A peep behind the door of a Publishing House.

I have interviewed several authors on this blog in the past year. Most have been published by one or other of the ‘Indie’ publishers. But what is it like to be a publisher? And what is a publisher looking for in authors they choose to take on? Here Kate Collins, who is herself a noted author, describes her work with  the American publisher, Solstice Publishing.

KateMarie CollinsHello Kate, what is your job title?  Chief Operating Officer.

 And what does the job entail? A little bit of everything, to be honest.
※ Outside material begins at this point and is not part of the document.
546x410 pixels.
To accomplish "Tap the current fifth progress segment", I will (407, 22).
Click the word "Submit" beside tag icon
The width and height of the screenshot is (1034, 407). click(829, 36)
I upload the books, take care of contract renewals, pull books and send releases when a renewal doesn’t happen/author requests it, do the math for the monthly statements, send out those statements, set up promo days, mediate problems between authors and editors/staff. I’m also the cheerleader and do my best to motivate the authors to get out there and promote!

What is the skill set you need for a job like this? What attracted you to the job?

A high degree of professionalism, excellent writing/communication skills, and the ability to tell someone they’re not going to get what they want without making them mad. Most of the time.

I fell into this job, actually. I started with Solstice as the executive assistant to our CEO, Melissa Miller, and the Editor in Chief for the Shadows line. Approximately a year later, Ms. Miller decided to hire someone else for the EIC job and told me that she’d already changed my title on the website. That’s how I found out I was the Chief Operating Officer.

Does being a publishing executive help or hinder your work as an author? 

It helps, really. I’ve got an understanding of both sides of the coin. I understand as an author what it takes to write a good book. By being COO, I also understand what publishers do and don’t do. It gives me a truly unique perspective on every aspect of what it takes to be a successful author.

What advice can you give to any aspiring writer looking to submit a manuscript for publication?

We want authors who will promote their book, not drag our name into a flame war by association. Posting 3 or 4 memes about politics or faith and then following it up with 1 about your book? Not going to work for us. If you can, keep your personal views out from your public image as an author.

Any advice for someone looking for a job like yours?

Don’t expect it to drop into your lap like mine did. I love my job. I have the best possible job for me. I get excited on Sunday about coming to work on Monday! It’s hard work. There’s days I want to scream at authors. And there’s days I celebrate with them. This is one of the few businesses where the nice guy finishes first. This is true for both author and executive. You want to do high school drama and back-stab people? This isn’t the career for you. It’ll take time, but you’ll get noticed because of your work ethic and how well you interact with people more than not.

I am delighted to report that Kate, who writes under the name KateMarie Collins, has agreed to do an author interview for this blog later in the year. Meanwhile, you can find copies of her work (and mine!) on Amazon books, and on the website for Solstice Publishing.